Provavelmente, não será fácil levar tais ideias adiante no Congresso, mas elas servem a outros propósitos políticos — demonstrações de força em disputas internas — e desviam atenção de problemas urgentes. A reforma tributária, por exemplo, corre o risco de desandar.
Não é exatamente nova a crise entre os três Poderes. As relações não vão bem desde revelações sobre casos de corrupção envolvendo parlamentares e integrantes de governos, no início do milênio. A situação agravou-se na crise que levou ao impeachment de Dilma Rousseff e, mais recentemente, com a atuação decisiva do Supremo na crise sanitária e na contenção dos ímpetos golpistas de Bolsonaro e seus apoiadores.

> **Tarefas propostas**
- A) Reproduza palavra por palavra o trecho do texto fornecido que vai de "Provavelmente, não será" até "risco de desandar.".
- B) Retome o texto sobre a crise entre os três Poderes e continue-o a partir do ponto em que ele termina.
Os dados não são necessários para nada aqui.

> **Material coletado**
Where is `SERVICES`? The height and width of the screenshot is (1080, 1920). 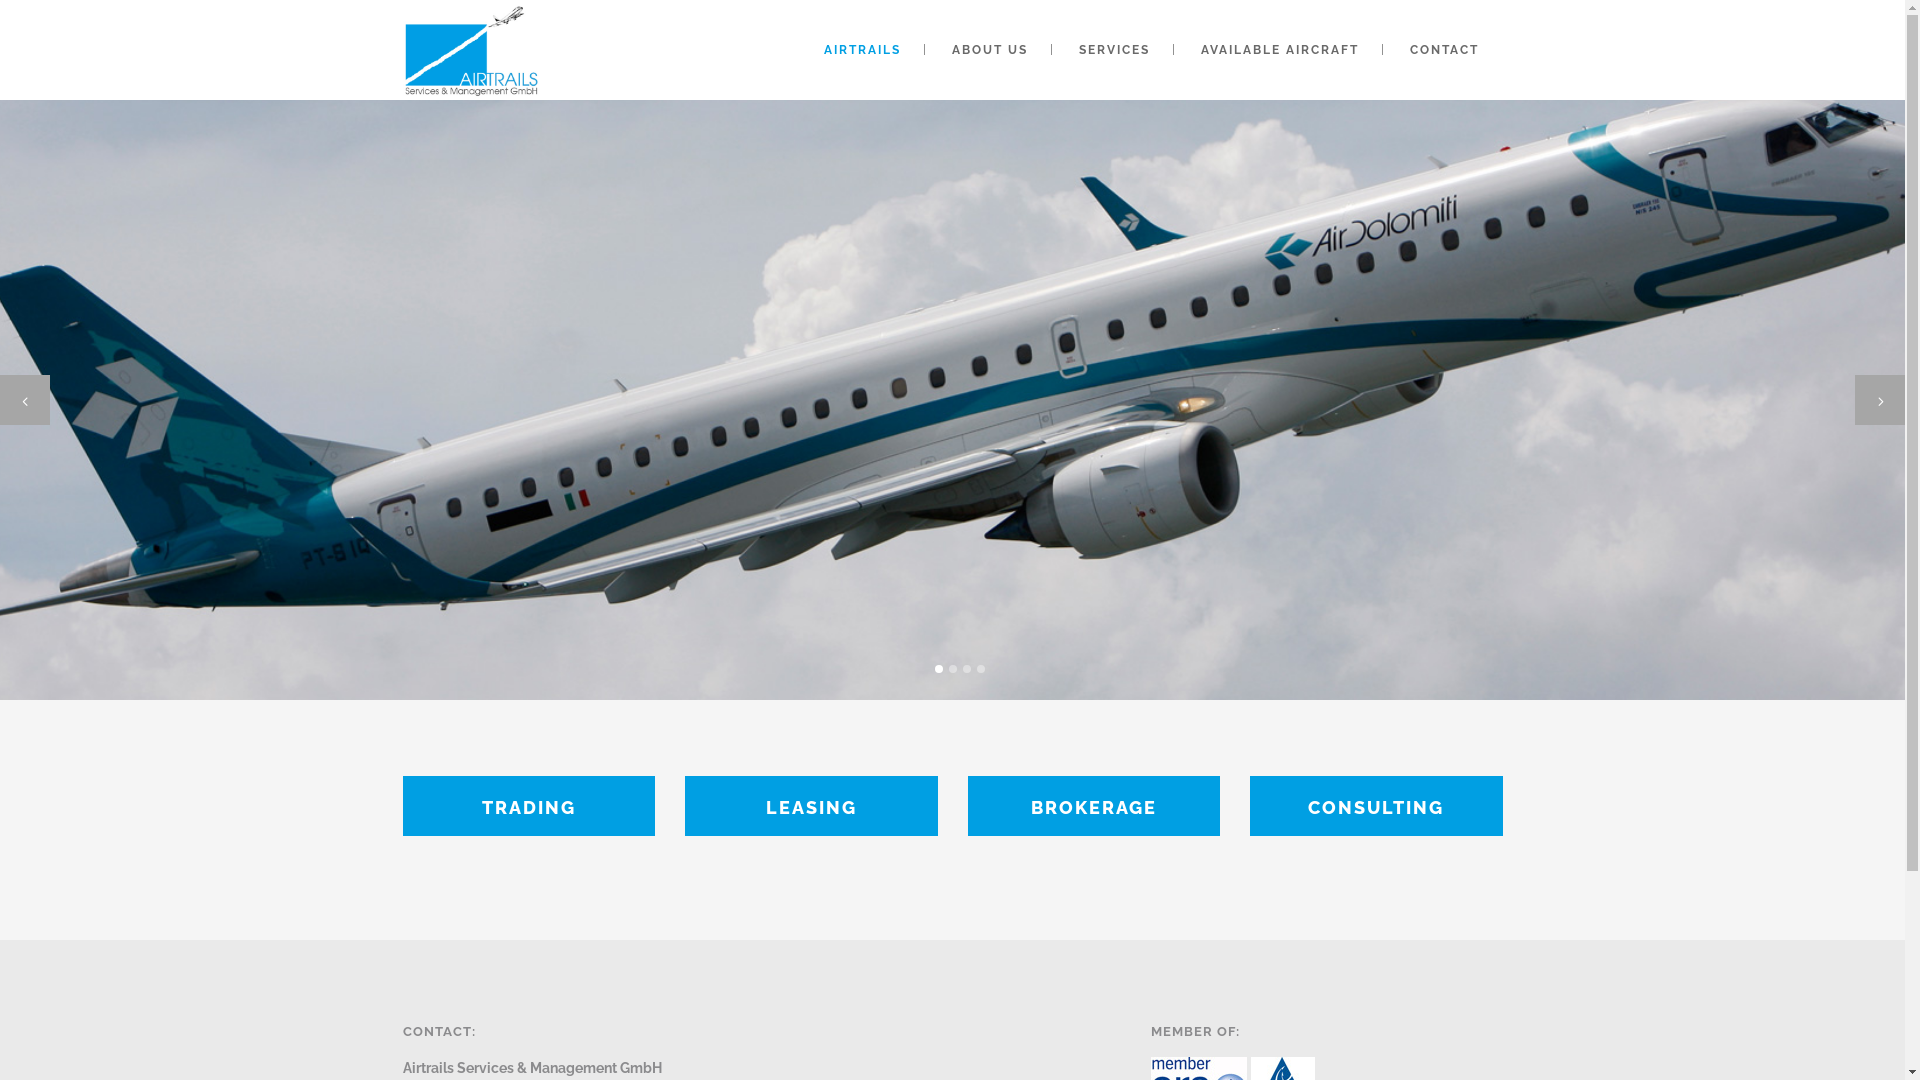 SERVICES is located at coordinates (1114, 50).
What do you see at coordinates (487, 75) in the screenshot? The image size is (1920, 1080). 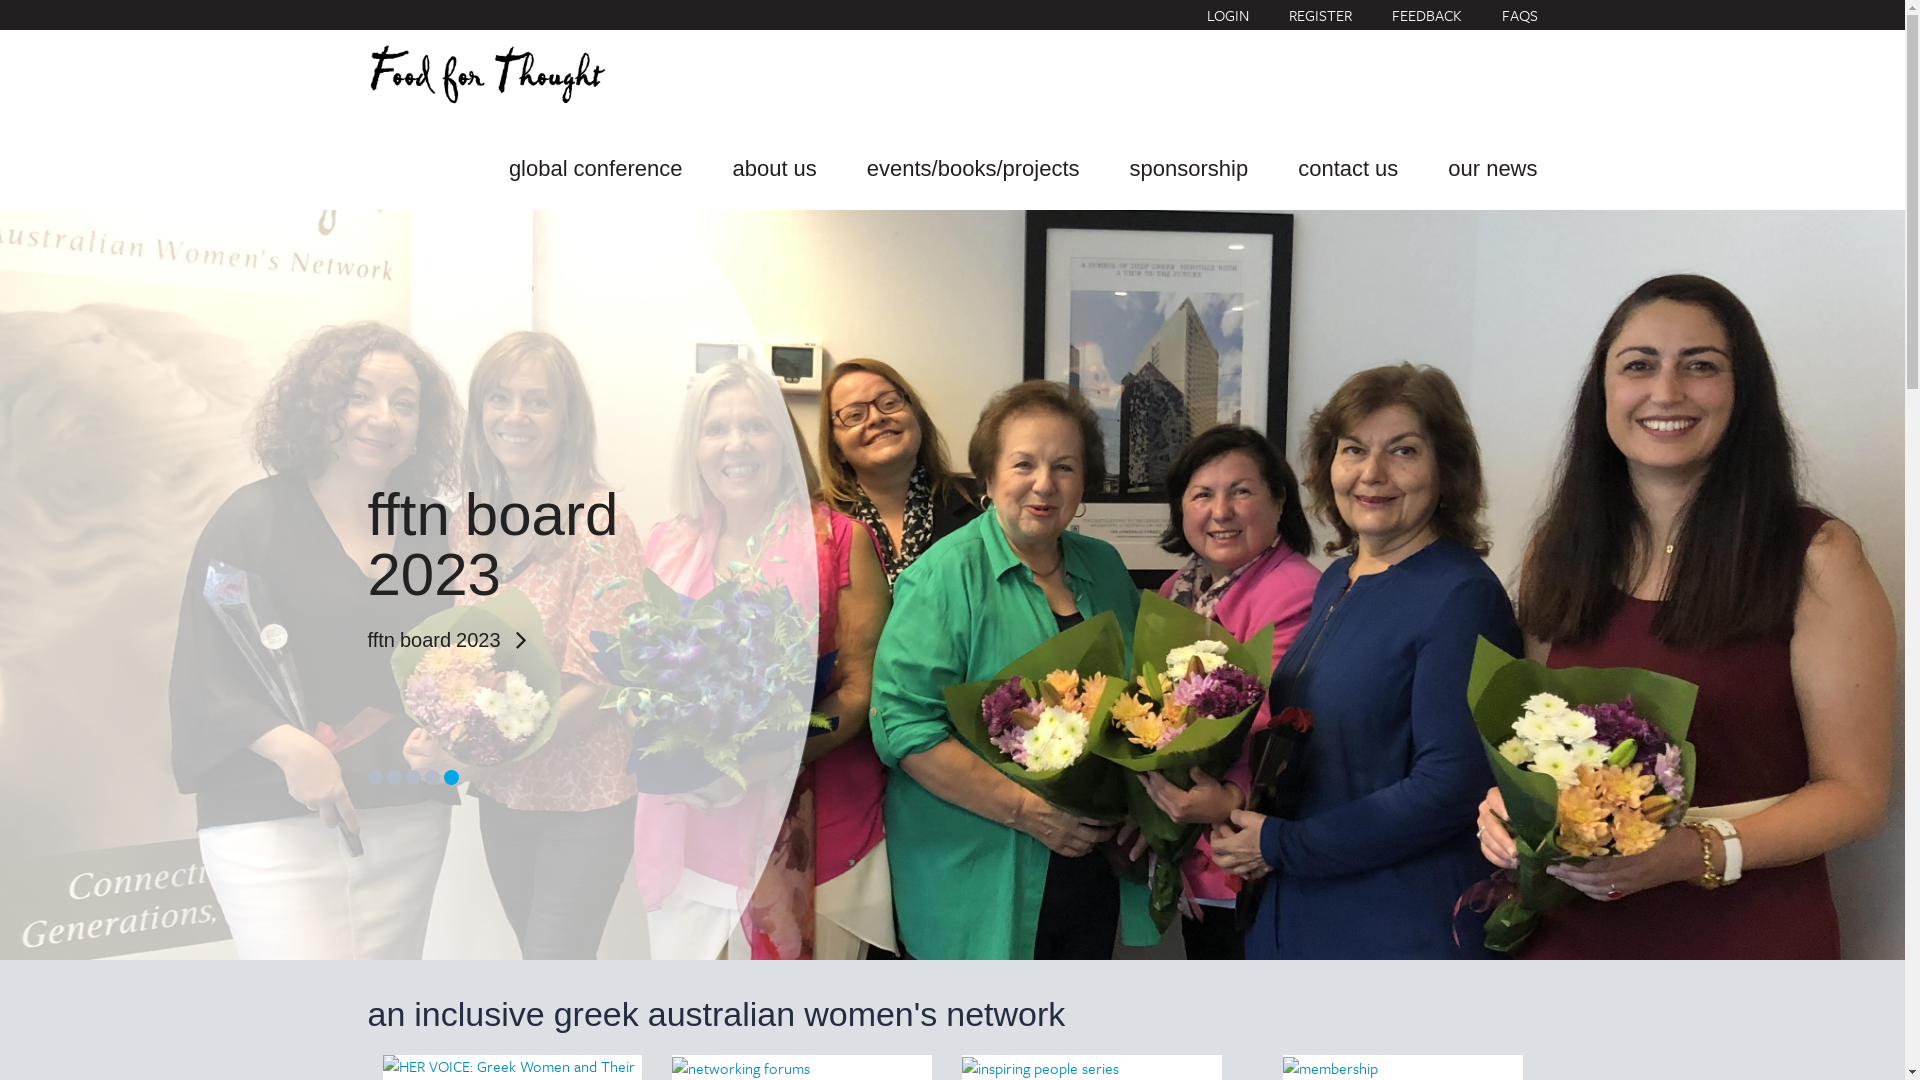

> **Respostas por tarefa**
- A)
Provavelmente, não será fácil levar tais ideias adiante no Congresso, mas elas servem a outros propósitos políticos — demonstrações de força em disputas internas — e desviam atenção de problemas urgentes. A reforma tributária, por exemplo, corre o risco de desandar.

- B)
A boa convivência entre os Poderes deveria ser um imperativo para seus dirigentes. Afinal, sua harmonia e a independência estão inscritos na Carta como cláusula pétrea. Detalhe: pode parecer incrível, mas esses princípios quase ficaram fora do texto final da Constituição, em 1988. Quinze anos atrás, o ex-constituinte Nelson Jobim, que presidiu o STF e foi ministro da Justiça, contou a esta jornalista que esse e outros artigos entraram na Carta sem serem votados. Quando terminaram as votações na Constituinte, criou-se uma comissão para checar a correção gramatical do texto e organizá-lo para a votação da redação final, que seria apenas simbólica. Um dos parlamentares notou a falha e disse a Jobim.
— E agora, o que fazemos?
— Vamos incluir, não tem outro jeito — decidiu Jobim, então deputado pelo PMDB gaúcho.
Trinta e cinco anos depois, o princípio está lá. Mas ameaçam transformá-lo em letra morta.